_Assigned task_
Copy all the lines of the data that include the word "each".

╭─ Data for processing

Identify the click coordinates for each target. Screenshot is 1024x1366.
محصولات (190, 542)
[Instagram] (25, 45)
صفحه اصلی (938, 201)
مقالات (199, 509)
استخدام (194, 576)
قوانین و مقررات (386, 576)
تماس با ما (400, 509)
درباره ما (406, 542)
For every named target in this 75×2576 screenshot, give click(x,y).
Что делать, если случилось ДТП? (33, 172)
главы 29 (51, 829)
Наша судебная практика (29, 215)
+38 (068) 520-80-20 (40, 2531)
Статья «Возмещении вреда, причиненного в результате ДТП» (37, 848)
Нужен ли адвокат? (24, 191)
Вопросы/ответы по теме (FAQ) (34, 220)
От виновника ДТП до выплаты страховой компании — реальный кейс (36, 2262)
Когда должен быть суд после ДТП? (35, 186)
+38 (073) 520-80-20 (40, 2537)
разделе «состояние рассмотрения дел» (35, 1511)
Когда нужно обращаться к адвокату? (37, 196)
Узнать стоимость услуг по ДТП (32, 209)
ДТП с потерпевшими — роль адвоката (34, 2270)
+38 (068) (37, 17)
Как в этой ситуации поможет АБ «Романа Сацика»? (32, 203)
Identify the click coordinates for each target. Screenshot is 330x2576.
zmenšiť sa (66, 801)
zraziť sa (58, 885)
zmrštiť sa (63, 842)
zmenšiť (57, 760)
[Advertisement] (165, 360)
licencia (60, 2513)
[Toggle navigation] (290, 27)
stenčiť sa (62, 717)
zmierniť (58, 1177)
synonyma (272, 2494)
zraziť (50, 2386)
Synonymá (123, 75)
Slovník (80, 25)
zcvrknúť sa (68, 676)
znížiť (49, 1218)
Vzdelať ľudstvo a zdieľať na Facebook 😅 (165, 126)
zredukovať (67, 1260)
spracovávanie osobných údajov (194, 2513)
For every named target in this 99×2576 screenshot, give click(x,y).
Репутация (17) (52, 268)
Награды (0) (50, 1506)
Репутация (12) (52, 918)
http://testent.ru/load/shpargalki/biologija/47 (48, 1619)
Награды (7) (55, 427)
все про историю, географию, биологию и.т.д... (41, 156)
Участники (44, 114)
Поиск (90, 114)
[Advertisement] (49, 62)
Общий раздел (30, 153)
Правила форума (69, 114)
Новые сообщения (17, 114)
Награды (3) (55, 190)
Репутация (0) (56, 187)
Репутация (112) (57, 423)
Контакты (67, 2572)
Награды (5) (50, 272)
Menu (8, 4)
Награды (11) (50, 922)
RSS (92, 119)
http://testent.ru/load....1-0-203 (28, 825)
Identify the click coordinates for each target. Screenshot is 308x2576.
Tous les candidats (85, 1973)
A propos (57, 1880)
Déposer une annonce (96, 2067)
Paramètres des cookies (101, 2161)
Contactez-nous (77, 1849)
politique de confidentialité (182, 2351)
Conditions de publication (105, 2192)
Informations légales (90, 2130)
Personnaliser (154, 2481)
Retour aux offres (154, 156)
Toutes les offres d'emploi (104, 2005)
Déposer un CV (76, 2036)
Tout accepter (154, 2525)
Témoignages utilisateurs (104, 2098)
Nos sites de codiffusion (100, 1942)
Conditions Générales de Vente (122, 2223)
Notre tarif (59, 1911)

╰─

_Output for this task_
Identify the click coordinates for each target. Screenshot is 1024x1366.
Identify the click coordinates for each target. Screenshot is 330x2576.
Identify the click coordinates for each target. Screenshot is 308x2576.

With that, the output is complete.